# Minimization with respect to functional constraints [closed]

I am trying to do the following on Mathematica: Given a pair $(x,y)$, minimize an objective function $f(x,z)$ such that z satisfies $g(x,z) \leq g(x,y)$.

I have defined both functions

f[x_, y_] := ...

g[x_, y_] := ...


Tried the following but it did not work:

x = a number;
y = another number

Min[{f[x, z], g[x, z] <= g[x, y]}, {z, 1, 10}]


Could you help me on that please?

## closed as unclear what you're asking by Daniel Lichtblau, Rahul, m_goldberg, Jens, J. M. is away♦Nov 22 '15 at 3:18

Please clarify your specific problem or add additional details to highlight exactly what you need. As it's currently written, it’s hard to tell exactly what you're asking. See the How to Ask page for help clarifying this question. If this question can be reworded to fit the rules in the help center, please edit the question.

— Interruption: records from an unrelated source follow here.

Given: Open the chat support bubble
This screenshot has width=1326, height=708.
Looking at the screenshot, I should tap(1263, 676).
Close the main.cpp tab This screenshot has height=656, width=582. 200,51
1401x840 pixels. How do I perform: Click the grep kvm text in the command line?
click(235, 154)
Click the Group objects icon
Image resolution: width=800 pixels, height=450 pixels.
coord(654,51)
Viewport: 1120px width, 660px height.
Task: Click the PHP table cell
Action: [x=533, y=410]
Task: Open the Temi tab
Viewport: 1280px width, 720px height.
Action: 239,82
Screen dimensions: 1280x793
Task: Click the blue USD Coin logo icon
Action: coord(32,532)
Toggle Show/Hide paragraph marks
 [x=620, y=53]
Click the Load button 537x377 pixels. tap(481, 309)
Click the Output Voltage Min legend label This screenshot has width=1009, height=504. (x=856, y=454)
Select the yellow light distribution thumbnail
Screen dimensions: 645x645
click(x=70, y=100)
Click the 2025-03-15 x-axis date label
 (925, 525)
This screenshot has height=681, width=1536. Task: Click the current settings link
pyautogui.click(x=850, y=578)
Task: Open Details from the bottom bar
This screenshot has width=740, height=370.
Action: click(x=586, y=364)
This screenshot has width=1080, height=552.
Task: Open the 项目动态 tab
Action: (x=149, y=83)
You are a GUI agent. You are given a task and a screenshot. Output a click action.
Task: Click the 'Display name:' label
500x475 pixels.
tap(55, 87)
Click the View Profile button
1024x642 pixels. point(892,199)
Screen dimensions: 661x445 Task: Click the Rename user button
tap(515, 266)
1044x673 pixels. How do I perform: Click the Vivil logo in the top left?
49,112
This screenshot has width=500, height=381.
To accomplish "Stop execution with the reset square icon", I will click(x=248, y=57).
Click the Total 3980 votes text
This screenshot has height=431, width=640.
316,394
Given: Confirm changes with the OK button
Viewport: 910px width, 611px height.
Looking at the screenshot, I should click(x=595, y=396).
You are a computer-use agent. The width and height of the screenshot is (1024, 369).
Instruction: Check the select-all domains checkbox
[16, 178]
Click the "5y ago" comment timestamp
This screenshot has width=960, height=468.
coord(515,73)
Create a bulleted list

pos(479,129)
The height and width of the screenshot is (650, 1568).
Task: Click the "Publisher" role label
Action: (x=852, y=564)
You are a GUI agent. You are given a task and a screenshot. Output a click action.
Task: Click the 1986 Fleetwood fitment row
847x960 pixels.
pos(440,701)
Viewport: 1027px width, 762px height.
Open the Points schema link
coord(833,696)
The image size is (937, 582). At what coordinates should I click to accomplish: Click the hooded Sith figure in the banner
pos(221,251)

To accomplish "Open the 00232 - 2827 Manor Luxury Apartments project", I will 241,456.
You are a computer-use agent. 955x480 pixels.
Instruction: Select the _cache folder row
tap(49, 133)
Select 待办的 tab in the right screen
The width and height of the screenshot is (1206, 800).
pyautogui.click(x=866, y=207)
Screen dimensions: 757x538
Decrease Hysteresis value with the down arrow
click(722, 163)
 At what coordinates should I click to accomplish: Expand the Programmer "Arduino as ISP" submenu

• 1. The minimization functions are FindMinimum[] and NMinimize[]; none of those are in what you've written. 2. You should include the actual functions if you want people to be more helpful. – J. M. is away Nov 21 '15 at 19:46
• Ups I've done a mistake, thanks! I will prepare my question better and ask again. – Nonlinear Nov 21 '15 at 20:04

FindMinimum[{f[x, z], g[x, z] <= g[x, y]}, z][[1]]